Tuesday 7 May 2013

Dips and bumps on the way (Week 5, Tuesday)

The David Nash at Kew exhibition has just closed, so sculptures and installations throughout the gardens are being dismantled, leaving behind rather large pits in the ground that need filling. So I am learning the art of filling holes, as part of our team days :)

The main issue with filling holes is to make sure they do not sink, leaving unsightly and potentially unsafe dips and bumps where people walk. Therefore, one has to make sure the filling is quite compact.
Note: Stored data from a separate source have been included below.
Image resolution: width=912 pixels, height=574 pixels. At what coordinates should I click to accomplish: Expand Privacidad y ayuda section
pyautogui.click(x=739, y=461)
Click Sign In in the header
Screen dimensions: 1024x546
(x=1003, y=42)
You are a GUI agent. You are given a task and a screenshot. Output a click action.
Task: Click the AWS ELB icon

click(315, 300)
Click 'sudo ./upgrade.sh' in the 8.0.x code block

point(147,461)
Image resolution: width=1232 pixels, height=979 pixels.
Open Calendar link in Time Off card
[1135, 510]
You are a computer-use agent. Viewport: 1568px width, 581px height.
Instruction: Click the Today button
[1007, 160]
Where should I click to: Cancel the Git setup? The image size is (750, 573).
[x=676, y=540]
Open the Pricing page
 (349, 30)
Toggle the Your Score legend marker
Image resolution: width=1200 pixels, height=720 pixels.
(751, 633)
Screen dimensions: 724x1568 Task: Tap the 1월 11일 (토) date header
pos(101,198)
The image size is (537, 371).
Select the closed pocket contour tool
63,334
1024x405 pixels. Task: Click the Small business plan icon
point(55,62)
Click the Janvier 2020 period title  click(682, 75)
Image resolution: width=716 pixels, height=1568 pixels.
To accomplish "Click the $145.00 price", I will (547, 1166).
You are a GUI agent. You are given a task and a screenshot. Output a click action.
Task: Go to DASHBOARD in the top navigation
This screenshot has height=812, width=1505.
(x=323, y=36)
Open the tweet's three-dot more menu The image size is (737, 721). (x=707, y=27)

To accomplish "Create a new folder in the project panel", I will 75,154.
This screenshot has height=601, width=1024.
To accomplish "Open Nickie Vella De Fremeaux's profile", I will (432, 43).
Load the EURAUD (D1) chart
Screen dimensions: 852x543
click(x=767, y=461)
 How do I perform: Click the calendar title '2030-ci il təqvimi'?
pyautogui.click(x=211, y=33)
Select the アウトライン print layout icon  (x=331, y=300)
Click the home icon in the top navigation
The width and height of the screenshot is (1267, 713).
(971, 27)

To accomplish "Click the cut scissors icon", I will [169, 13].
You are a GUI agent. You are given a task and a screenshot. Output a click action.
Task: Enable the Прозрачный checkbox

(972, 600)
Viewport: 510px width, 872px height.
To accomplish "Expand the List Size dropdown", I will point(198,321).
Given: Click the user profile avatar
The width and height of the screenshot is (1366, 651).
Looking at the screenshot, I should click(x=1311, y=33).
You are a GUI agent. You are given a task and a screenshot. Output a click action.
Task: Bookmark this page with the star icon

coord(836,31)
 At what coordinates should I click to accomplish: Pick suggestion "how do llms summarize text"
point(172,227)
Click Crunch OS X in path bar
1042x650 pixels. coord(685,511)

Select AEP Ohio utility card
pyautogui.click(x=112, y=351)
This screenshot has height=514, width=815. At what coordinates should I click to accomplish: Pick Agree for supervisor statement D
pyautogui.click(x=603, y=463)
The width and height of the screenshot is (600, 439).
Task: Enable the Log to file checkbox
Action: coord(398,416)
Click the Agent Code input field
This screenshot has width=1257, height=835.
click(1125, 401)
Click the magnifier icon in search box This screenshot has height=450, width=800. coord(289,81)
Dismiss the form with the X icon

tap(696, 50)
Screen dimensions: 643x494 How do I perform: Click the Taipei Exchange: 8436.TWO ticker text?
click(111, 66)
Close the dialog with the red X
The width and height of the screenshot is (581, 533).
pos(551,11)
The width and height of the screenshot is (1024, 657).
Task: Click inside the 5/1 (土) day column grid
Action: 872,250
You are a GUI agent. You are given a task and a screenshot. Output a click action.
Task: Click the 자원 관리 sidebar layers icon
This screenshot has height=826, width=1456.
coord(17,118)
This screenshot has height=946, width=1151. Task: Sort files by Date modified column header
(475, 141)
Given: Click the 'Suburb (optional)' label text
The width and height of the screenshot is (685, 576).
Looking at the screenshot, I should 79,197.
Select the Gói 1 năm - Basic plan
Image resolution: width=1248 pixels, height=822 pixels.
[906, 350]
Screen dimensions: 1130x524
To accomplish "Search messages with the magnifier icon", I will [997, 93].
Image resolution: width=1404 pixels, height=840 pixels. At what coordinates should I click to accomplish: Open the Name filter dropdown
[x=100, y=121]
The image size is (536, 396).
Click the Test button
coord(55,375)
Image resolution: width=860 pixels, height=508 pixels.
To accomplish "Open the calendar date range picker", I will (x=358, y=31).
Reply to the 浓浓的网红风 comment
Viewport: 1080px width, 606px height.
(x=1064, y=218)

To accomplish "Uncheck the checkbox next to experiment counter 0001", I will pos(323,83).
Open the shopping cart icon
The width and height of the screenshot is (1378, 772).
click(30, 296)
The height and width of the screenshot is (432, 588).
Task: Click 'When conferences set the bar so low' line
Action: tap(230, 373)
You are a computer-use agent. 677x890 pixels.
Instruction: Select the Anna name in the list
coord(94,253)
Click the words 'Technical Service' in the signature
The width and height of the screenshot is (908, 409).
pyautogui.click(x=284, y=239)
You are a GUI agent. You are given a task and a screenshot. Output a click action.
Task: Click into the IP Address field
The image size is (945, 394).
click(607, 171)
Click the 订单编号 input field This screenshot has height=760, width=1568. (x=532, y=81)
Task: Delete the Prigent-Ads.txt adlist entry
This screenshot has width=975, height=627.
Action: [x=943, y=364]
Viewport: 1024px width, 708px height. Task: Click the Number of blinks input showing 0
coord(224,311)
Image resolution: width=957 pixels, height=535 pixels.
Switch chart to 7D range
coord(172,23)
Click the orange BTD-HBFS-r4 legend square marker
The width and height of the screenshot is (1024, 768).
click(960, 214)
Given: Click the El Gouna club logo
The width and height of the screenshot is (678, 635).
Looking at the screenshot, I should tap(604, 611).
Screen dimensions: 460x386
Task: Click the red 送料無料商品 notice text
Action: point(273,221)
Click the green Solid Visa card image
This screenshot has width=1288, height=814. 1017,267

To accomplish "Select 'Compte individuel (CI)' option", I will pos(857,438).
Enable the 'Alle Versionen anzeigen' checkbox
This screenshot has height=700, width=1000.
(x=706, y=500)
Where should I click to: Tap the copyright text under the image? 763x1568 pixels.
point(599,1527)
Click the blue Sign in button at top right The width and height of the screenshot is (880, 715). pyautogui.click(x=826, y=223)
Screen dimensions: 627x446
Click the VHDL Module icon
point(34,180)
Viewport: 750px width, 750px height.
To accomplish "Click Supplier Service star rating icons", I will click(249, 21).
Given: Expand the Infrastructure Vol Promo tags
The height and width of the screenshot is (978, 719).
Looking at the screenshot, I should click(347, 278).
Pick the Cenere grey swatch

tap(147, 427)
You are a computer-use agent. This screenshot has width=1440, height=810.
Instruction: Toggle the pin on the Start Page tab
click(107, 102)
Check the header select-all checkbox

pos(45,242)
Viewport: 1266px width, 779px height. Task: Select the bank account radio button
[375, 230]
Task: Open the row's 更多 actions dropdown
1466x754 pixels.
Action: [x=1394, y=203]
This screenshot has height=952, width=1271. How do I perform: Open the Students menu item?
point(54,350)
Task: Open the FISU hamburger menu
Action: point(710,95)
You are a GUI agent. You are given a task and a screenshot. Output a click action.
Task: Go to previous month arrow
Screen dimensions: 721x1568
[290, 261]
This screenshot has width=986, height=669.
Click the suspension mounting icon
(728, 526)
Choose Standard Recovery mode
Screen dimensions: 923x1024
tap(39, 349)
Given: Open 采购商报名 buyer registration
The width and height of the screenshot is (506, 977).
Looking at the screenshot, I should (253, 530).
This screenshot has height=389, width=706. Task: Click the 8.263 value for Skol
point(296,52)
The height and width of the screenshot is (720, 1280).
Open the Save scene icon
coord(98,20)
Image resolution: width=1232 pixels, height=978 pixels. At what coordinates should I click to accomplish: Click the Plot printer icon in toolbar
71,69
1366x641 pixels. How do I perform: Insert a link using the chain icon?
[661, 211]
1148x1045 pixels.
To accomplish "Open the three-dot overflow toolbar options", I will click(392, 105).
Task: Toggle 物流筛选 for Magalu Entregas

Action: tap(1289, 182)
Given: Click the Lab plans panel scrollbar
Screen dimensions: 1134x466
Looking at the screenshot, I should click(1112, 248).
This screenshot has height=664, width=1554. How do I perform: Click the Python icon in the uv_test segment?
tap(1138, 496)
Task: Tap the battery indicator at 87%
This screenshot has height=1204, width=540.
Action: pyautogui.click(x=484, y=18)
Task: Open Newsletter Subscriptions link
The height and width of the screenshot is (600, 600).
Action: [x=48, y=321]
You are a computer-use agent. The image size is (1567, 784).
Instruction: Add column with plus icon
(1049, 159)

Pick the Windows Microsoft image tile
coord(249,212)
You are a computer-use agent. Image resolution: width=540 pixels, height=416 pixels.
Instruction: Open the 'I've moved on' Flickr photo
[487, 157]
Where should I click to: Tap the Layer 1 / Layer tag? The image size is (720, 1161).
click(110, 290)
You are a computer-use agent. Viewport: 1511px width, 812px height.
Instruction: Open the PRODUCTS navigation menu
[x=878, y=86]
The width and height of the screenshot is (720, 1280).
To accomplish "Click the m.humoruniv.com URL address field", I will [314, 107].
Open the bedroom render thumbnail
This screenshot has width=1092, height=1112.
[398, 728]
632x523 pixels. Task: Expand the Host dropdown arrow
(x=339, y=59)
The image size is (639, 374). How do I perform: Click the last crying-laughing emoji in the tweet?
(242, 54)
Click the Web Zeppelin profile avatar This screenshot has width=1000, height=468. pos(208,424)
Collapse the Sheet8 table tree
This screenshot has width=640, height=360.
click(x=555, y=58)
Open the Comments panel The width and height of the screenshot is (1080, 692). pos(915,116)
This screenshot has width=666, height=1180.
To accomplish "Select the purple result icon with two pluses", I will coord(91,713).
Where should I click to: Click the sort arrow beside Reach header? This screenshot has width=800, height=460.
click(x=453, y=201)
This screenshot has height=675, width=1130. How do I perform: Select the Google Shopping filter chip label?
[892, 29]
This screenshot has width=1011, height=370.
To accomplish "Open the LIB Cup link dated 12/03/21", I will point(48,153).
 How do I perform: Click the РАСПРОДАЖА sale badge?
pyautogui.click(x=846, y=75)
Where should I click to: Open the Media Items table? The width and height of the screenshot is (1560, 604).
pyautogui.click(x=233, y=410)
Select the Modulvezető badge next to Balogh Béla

In order to achieve that, a process was developed:
  • Soil is taken in with tractors and spread in layers;
  • The layers are treaded on, with a typical heels-in walk to ensure that the most weight is applied (if you see us going round in circles and walking funnily, that's why);
  • The layers are raked with a landscape rake to ensure they are even;
  • The pits are thus filled up to slightly above the surrounding ground level;
  • The soil is levelled carefully;
  • Grass seeds are sown and raked in gently;
  • The area, in particular if large, is fenced off to allow grass to grow undisturbed.
Soil is taken to the pit
A layer of soil is treaded on

A layer ready for raking
Checking the filling is level

Grass sown , area fenced off

I did gardening at the weekend as well as during the week, and that meant I was so unbelievably tired, probably the most tired I've ever been, and therefore felt overwhelmed and started questioning my new career.

For someone that is used to work mainly in an office, for how much one can love it, physical work is demanding and takes some getting used to. I needed to pace myself throughout the task, as I felt that my muscles were not going to take much more, and because I was trying to conserve energy, it was even difficult to join in the team banter.

It is getting better now, my colleagues were very supportive, apparently everyone gets very tired if they do not get proper rest it's not only me being a relative newbie - but that is definitely something to take into consideration: you can get quite disheartened from sheer fatigue.